Fifa's spat with Uefa worsens

Blatter accuses Euro body of blocking reform proposals and integrity check calls

Uefa president Michel Platini (right) congratulating Fifa president Sepp Blatter after his re-election, having campaigned against him. Their feud is set to worsen.
Uefa president Michel Platini (right) congratulating Fifa president Sepp Blatter after his re-election, having campaigned against him. Their feud is set to worsen.PHOTO: REUTERS

London - Fresh hostilities between Uefa and Fifa have broken out after senior European football officials accused Sepp Blatter of having lost the plot after he openly contradicted himself over promised reforms.

In the speech in which he promised to stand down amid the worst crisis in Fifa's history, Blatter, its outgoing president, said the size of the world governing body's executive committee "must be reduced" and its members directly elected by the 209 Fifa members.

But in a new Fifa Weekly column in which the Swiss argues for more spots on the executive committee for non-European confederations and more representation for women, he says: "I am reluctant to take places away from anyone; there should not be a redistribution of seats on the executive committee but a commensurate expansion of this body."

Blatter, now openly in conflict with Uefa president Michel Platini after the Frenchman campaigned for his removal during the recent presidential elections, is determined to reduce the influence of the confederations before he leaves his post.

Senior Uefa sources were said to be "perplexed at Sepp Blatter's flip-flopping and wonder whether he has completely lost his way".

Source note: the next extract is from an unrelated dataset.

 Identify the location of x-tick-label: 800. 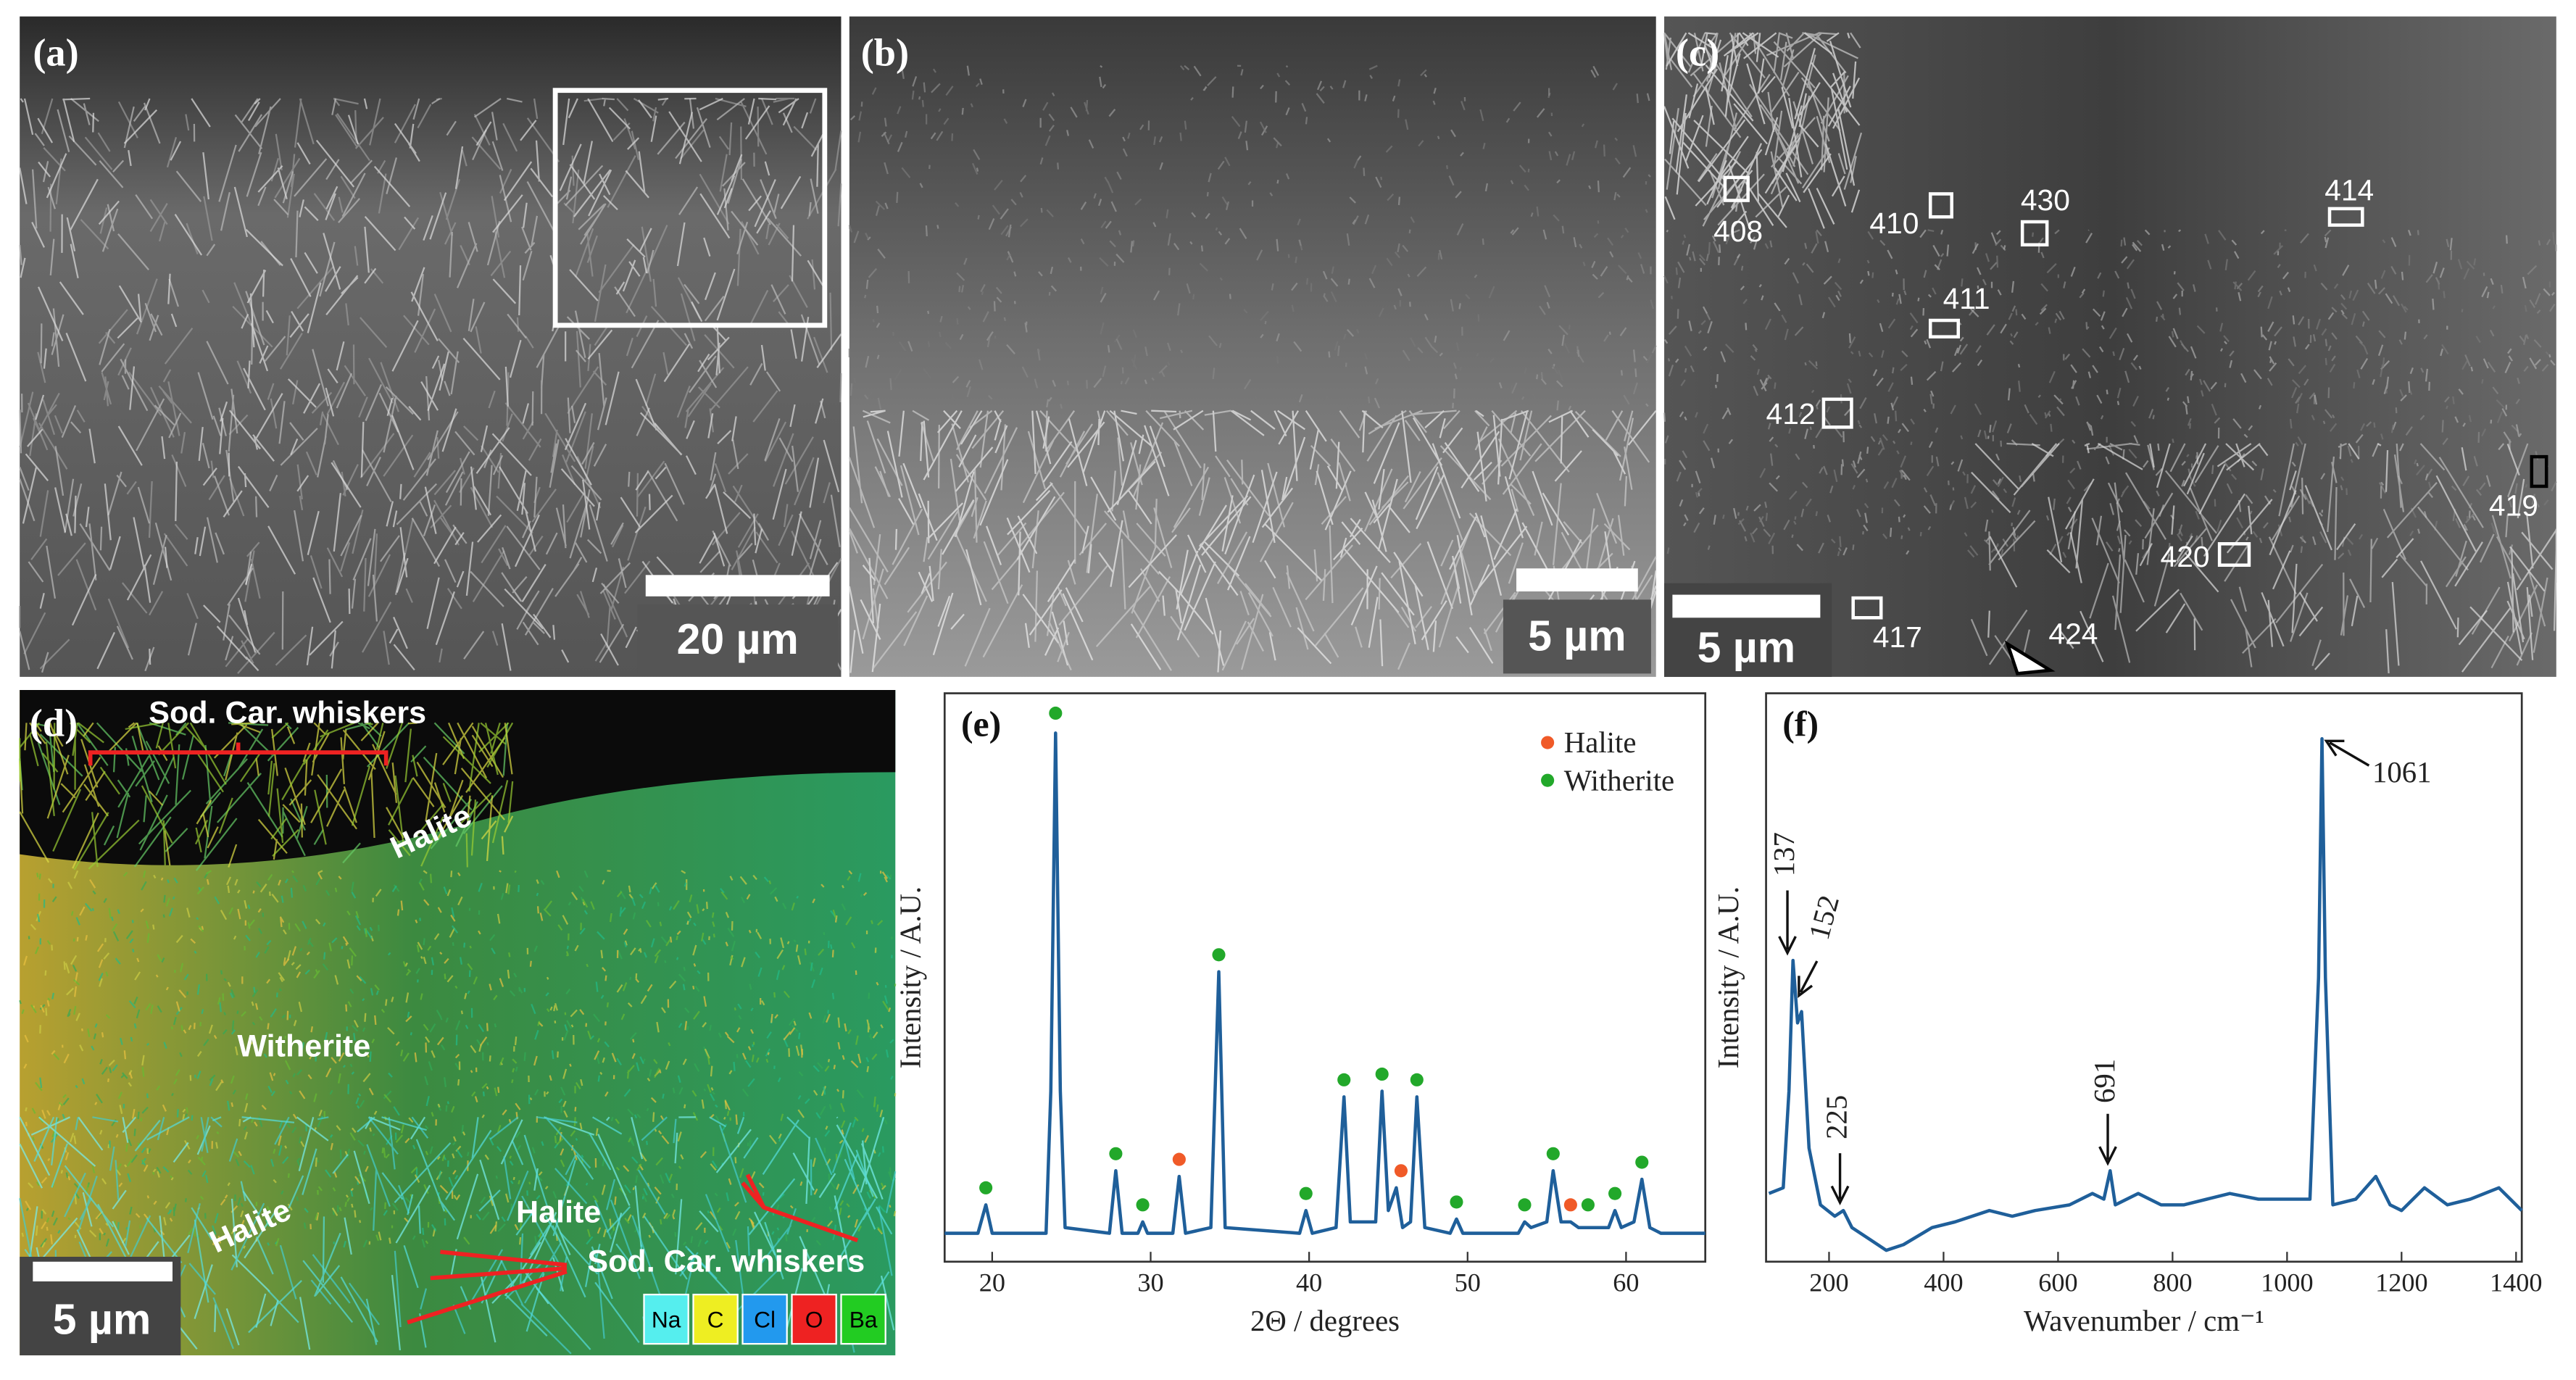
(2172, 1282).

Blatter also took aim at Uefa in his column, again claiming that the European confederation had blocked his reform proposals and the prospect of integrity checks for all exco members. He called on individual confederations such as Uefa to follow Fifa's lead and establish their own ethics committees.

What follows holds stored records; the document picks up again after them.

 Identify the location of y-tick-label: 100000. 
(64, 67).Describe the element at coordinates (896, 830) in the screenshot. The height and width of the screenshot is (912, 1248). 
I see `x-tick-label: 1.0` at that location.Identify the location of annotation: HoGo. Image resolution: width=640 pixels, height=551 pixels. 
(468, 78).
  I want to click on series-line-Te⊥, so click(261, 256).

He wrote: "Confederations must at the same time acknowledge their responsibility in matters of ethics.

"Only the Asian confederation has an ethics committee like the one introduced by Fifa. All other continental bodies are lacking in this regard."

In his column, Blatter does not address reports that he could change his mind and stand for re-election. Fifa issued a statement earlier in the week saying he stood by his decision to resign.

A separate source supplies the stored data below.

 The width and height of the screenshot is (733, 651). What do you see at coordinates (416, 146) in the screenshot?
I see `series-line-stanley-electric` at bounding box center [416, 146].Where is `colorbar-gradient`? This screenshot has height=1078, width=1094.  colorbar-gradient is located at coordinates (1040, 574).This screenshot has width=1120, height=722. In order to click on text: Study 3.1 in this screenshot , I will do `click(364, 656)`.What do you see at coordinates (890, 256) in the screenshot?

A date for the next election will be set at an extraordinary meeting of Fifa's exco on July 20.

Meanwhile, Blatter's promise of more places around the table for the African and Asian confederations is likely to play well with his supporters.

He wrote: "The key is to strengthen democracy within the 'Fifa government'. The confederations must be proportionally represented according to the number of member associations they have.

"The fact that CAF, the African confederation boasting 54 members, and the AFC, the Asian confederation with 46 members, only have five and four delegates respectively in the 25-person Fifa executive is contradictory to this notion of democracy."

While senior Fifa executives negotiate in the run-up to next month's meeting, those outside the organisation continue to lobby for more fundamental reform.

Even if he does not stay on as president, Blatter appears determined to try to clear a path for his chosen successor even as the parallel US and Swiss criminal investigations into corruption and the bidding for the 2018 and 2022 World Cups continue.